Posted using Outdoor Hub Campfire


----------



## Chasin Tales (Jan 20, 2006)

Very nice- must add to the satisfaction when using them!


----------



## jpmarko (Feb 26, 2010)

You can't go wrong with silver/orange. Great for kings and coho, too.


----------



## Multispeciestamer (Jan 27, 2010)

jpmarko said:


> You can't go wrong with silver/orange. Great for kings and coho, too.


Its hard as a small scale lure maker to do solid metallic bodies unless you buy them already solid metallic then add color.


----------



## slowpaya (Oct 23, 2011)

trout spots and colors


----------



## steelton (Jan 29, 2012)

Trevor you should check out predator bass baits out of grand haven they claim to have a perfect replica of the prerap wiggle wart. You can buy lots of 10 off eBay from the guy.


----------



## Shoeman (Aug 26, 2000)

Hard to beat staples like Gold/orange, gold/black and the green pirate


----------



## tda513 (Oct 24, 2011)

Multispeciestamer said:


> Its hard as a small scale lure maker to do solid metallic bodies unless you buy them already solid metallic then add color.


^ This. I have heard about some guys using gold and silver foil to wrap the plugs, then add some color details and clear coat.


----------



## Trevor17 (Sep 12, 2014)

steelton said:


> Trevor you should check out predator bass baits out of grand haven they claim to have a perfect replica of the prerap wiggle wart. You can buy lots of 10 off eBay from the guy.

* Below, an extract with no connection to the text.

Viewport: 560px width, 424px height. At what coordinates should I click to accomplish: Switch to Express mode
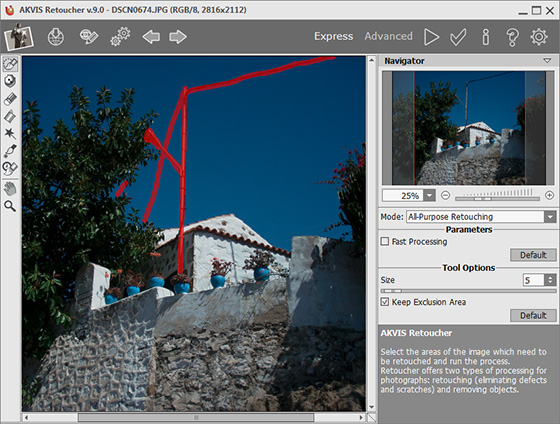[x=334, y=36]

Thats is where i got my blanks =)


----------



## Trevor17 (Sep 12, 2014)

tda513 said:


> ^ This. I have heard about some guys using gold and silver foil to wrap the plugs, then add some color details and clear coat.


I might have to try that. I starting to think i'm going to have a lot more fun with this then i thought i would. So many different things i need to try


----------



## Multispeciestamer (Jan 27, 2010)

tda513 said:


> ^ This. I have heard about some guys using gold and silver foil to wrap the plugs, then add some color details and clear coat.


You can, but its not quite the same effect. Probably gets the job done though.


----------



## steelton (Jan 29, 2012)

I'd pay 10 bucks for a gold wiggle wart with a grinch pattern painted over it. Lime green tail about 3/8" forward butted up against chartreuse strip 3/16" wide with lime green squiggle on the side. It's my best wiggle wart on the MO I just wish I had gold and silver option.


----------



## Trevor17 (Sep 12, 2014)

I just got a few base coated in gold. Letting them dry

edit- i will be posting pics when they dry


----------



## Trevor17 (Sep 12, 2014)

ok... yea i messed while painting... will post pics later this week.. need to refine my system lol


----------



## tda513 (Oct 24, 2011)

steelton said:


> I'd pay 10 bucks for a gold wiggle wart with a grinch pattern painted over it. Lime green tail about 3/8" forward butted up against chartreuse strip 3/16" wide with lime green squiggle on the side. It's my best wiggle wart on the MO I just wish I had gold and silver option.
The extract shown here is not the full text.